Minggu, 25 September 2011

Bedogol dan Keberadaan Satwanya


Tingkat kemiskinan yang melanda masyarakat di sekitar kawasan hutan konservasi Bedogol, Sukabumi Jawa Barat, memaksa mereka merambah hutan dan memburu satwa liar sebagai mata pencaharian utama dalam menunjang perekonomian. Tentunya hal ini sangat mengancam habitat dan populasi satwa yang berada di ambang kepunahan.

Minimnya pengetahuan mengenai satwa dan pentingnya keberadaan hutan menjadi faktor utama penyebab perburuan dan perusakan alam yang dilakukan oleh warga setempat yang berada disekitar kawasan konservasi.Desa Tangkil misalnya, banyak dari warganya yang menggantungkan hidup dari memburu satwa guna memenuhi permintaan pasar gelap, tidak hanya itu saja, jenis kayu hutan tropis pun menjadi incaran warga. Mengingat kualitas harga kayu sangat mahal dipasaran. hal ini karena jarak antara desa sangat berdekatan dengan kawasan hutan.

Suhay (23), salah satu relawan dari Voulenteer Eagle menceritakan mengenai maraknya perburuan dan pemabalakan hutan di sekitar kawasan konservasi, kami hanya membantu petugas TNGP dalam pengawasan dan pendataan satwa dan tumbuhan. Mengenai penangkapan terhadap pelaku perburuan kami tidak ada kewenangan.

“Pernah beberapa kali, kami bertemu dengan warga desa yang sedang berburu disekitar hutan dan kami menegurnya, lalu yang terjadi malah kami yang ditodongkan dengan senjata laras panjang, jika melawan nyawa kami pun menjadi taruhan. Lain halnya jika kami masuk kehutan bersama dengan petugas”. Tambah Suhay bercerita.  

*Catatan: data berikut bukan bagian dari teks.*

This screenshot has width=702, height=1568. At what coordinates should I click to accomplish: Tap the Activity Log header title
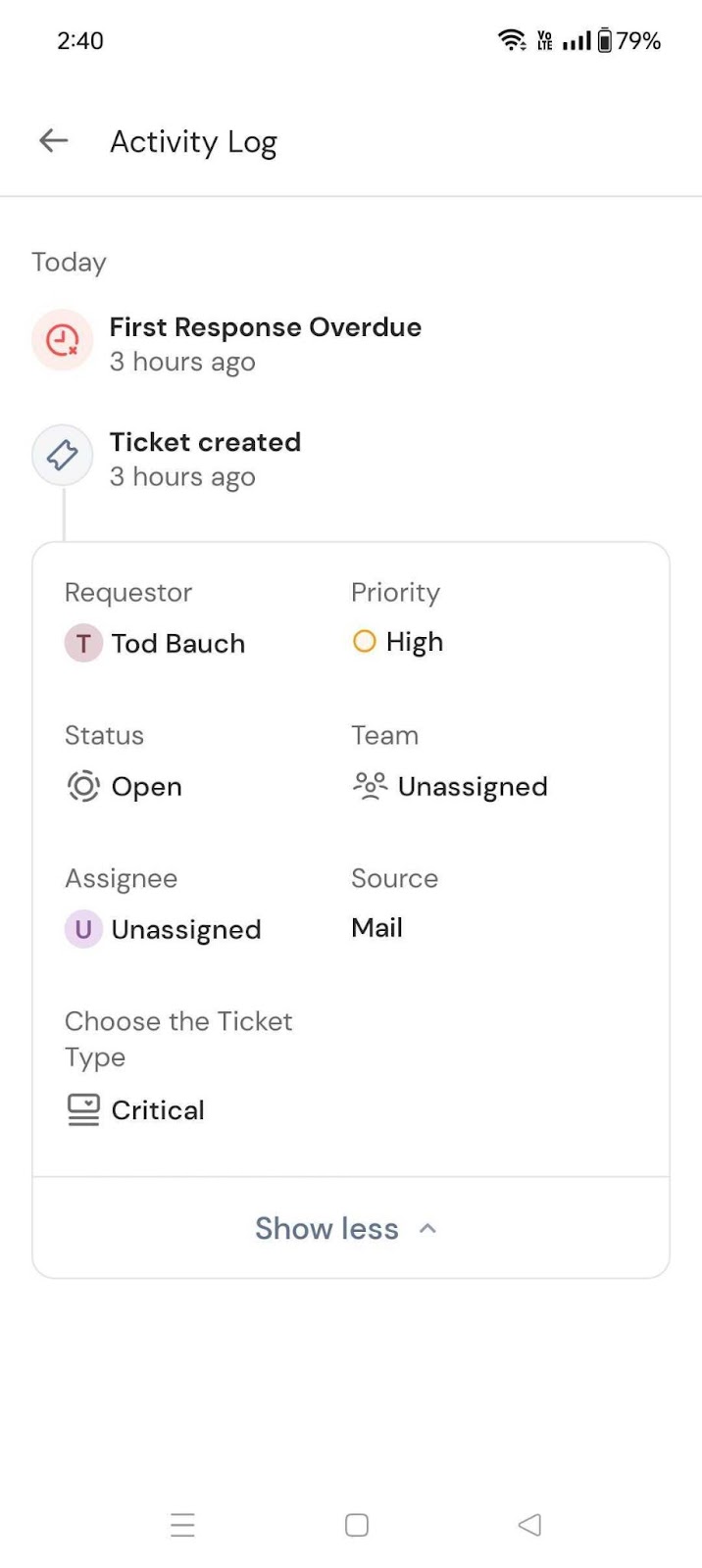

Mulanya hanya beberapa orang saja yang melakukan kegiatan tersebut, namun seiring dengan permintaan pasar gelap yang secara khusus menjual satwa liar. Warga setempat ikut ramai berburu dan meninggalkan lahan pertaniannya, ditambah lagi dengan iming-iming harga tinggi untuk satu ekor satwa. Makaka misalnya, monyet kecil yang memiliki ekor panjang misalnya yang mencapai Rp.150.000, lain halnya dengan seekor macan tutul yang harganya bisa mencapai satu hingga dua juta rupiah. Sedangkan untuk primata khas Jawa Barat yakni Surili (Presbytis Comata) dijual dengan harga Rp 200.000, padahal jenis ini keberadaanya sangat langka dan habitatnya hanya 2.500 ekor.

Lahan konservasi yang berada diketinggian 800 meter diatas permukaan lautn (mdpl), menjadi titik penentu dan pelindung bagi kehidupan satwa seperti Elang jawa, Macaca, Surili, Macan tutul, Lutung, Owa Jawa dan Kukang disekitar kawasan Bedogol. Mengingat rusaknya hutan oleh para pembalak liar dan pendaki gunung illegal, memaksa satwa ini harus turun hutan. Sebelumnya satwa-satwa ini hidup dan tinggal di ketinggian 2.000 Mdpl.   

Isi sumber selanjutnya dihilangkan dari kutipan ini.